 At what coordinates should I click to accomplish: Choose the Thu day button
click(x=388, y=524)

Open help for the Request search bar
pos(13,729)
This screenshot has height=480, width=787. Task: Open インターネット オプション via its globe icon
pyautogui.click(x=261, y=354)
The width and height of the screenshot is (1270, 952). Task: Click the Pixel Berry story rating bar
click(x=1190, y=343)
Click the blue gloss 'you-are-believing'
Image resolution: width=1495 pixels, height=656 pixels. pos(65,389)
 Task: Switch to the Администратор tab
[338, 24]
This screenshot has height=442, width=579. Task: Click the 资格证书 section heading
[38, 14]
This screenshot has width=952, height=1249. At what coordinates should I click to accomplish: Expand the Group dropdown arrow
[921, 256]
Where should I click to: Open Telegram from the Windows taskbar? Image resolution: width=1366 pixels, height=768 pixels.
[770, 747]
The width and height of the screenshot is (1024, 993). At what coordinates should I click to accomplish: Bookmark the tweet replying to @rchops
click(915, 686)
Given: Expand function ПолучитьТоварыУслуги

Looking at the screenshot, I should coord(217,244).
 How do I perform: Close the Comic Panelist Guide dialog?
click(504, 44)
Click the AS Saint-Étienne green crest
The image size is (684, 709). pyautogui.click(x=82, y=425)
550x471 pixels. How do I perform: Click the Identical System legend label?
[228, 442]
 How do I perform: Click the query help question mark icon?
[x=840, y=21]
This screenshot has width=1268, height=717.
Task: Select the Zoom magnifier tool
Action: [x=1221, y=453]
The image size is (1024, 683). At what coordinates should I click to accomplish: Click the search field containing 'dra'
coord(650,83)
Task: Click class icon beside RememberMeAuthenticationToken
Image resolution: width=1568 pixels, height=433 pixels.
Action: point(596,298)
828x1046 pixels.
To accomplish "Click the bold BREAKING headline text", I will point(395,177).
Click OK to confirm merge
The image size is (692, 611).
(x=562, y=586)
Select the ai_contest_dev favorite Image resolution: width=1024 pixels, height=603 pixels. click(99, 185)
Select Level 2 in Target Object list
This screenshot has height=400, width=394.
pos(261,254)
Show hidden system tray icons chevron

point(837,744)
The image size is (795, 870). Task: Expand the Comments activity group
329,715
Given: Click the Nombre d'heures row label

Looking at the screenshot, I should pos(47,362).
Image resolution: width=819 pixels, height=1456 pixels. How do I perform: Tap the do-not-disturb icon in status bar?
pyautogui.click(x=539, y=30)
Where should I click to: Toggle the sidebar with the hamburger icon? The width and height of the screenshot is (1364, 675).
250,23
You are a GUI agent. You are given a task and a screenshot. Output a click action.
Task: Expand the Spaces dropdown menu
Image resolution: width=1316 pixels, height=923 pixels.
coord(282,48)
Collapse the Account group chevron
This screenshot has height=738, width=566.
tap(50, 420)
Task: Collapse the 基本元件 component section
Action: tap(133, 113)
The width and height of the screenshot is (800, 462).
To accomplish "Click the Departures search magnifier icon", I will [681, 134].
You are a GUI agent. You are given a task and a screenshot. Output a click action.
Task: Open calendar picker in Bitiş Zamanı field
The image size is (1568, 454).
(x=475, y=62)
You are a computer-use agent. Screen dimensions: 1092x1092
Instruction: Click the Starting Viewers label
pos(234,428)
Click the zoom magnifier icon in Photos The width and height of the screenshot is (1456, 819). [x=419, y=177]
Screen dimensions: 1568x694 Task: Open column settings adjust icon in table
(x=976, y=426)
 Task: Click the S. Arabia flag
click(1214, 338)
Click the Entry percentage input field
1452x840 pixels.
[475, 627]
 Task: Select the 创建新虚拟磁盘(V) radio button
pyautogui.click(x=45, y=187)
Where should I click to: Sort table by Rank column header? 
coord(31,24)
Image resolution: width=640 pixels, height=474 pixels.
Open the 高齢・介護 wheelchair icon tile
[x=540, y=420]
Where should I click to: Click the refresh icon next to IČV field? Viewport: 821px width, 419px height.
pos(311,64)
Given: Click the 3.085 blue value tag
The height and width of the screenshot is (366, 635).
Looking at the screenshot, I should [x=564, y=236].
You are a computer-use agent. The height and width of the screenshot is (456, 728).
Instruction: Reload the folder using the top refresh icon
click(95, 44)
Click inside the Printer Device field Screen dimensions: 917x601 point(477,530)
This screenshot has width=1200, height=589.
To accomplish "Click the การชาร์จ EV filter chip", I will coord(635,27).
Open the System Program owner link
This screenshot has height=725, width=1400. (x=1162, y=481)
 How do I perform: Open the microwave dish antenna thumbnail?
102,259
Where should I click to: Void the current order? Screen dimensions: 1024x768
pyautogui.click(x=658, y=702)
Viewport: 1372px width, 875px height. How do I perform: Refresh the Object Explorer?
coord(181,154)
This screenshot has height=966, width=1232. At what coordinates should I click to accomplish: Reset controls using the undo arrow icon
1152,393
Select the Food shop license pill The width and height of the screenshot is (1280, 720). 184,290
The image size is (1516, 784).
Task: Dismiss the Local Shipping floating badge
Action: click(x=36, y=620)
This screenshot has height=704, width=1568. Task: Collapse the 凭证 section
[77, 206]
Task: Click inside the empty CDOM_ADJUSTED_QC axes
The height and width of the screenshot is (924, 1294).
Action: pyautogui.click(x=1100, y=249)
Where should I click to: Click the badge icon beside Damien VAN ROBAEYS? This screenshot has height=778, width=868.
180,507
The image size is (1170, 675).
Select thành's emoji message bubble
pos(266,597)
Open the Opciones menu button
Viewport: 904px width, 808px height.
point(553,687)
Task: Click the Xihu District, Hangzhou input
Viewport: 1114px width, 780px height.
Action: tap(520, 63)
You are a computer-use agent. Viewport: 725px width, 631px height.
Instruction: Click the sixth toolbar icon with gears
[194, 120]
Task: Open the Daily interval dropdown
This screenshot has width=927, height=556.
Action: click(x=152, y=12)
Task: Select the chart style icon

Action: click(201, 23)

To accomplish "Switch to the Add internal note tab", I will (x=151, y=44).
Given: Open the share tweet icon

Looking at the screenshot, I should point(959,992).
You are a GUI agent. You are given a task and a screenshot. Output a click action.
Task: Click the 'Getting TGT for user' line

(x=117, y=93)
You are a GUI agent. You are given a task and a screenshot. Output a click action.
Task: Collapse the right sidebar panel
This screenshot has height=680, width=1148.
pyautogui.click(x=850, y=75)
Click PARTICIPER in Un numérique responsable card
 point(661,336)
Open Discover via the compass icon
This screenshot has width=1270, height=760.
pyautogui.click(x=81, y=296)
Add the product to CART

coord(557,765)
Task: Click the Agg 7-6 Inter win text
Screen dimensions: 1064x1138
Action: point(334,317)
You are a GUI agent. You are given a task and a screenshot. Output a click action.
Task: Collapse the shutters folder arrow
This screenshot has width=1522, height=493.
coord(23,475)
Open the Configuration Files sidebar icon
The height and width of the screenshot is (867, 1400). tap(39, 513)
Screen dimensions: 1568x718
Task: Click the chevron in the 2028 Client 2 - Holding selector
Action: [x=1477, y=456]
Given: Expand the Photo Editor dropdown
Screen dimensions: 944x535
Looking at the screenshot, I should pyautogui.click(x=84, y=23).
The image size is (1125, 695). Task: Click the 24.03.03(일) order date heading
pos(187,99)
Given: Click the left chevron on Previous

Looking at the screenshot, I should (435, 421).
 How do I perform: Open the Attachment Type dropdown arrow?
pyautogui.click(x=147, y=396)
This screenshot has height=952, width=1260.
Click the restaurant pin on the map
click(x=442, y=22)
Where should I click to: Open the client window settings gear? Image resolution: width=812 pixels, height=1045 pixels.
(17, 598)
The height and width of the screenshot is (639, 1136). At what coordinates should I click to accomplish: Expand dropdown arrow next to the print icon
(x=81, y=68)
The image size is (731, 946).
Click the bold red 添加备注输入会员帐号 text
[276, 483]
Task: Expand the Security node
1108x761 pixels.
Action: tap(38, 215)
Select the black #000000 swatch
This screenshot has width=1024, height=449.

**Aim of the exercise:**
The answer must be the line containing "The image size is (1125, 695)." and every line after it to the end of the data, exactly as written.

**The answer:**
The image size is (1125, 695). Task: Click the 24.03.03(일) order date heading
pos(187,99)
Given: Click the left chevron on Previous

Looking at the screenshot, I should (435, 421).
 How do I perform: Open the Attachment Type dropdown arrow?
pyautogui.click(x=147, y=396)
This screenshot has height=952, width=1260.
Click the restaurant pin on the map
click(x=442, y=22)
Where should I click to: Open the client window settings gear? Image resolution: width=812 pixels, height=1045 pixels.
(17, 598)
The height and width of the screenshot is (639, 1136). At what coordinates should I click to accomplish: Expand dropdown arrow next to the print icon
(x=81, y=68)
The image size is (731, 946).
Click the bold red 添加备注输入会员帐号 text
[276, 483]
Task: Expand the Security node
1108x761 pixels.
Action: tap(38, 215)
Select the black #000000 swatch
This screenshot has width=1024, height=449.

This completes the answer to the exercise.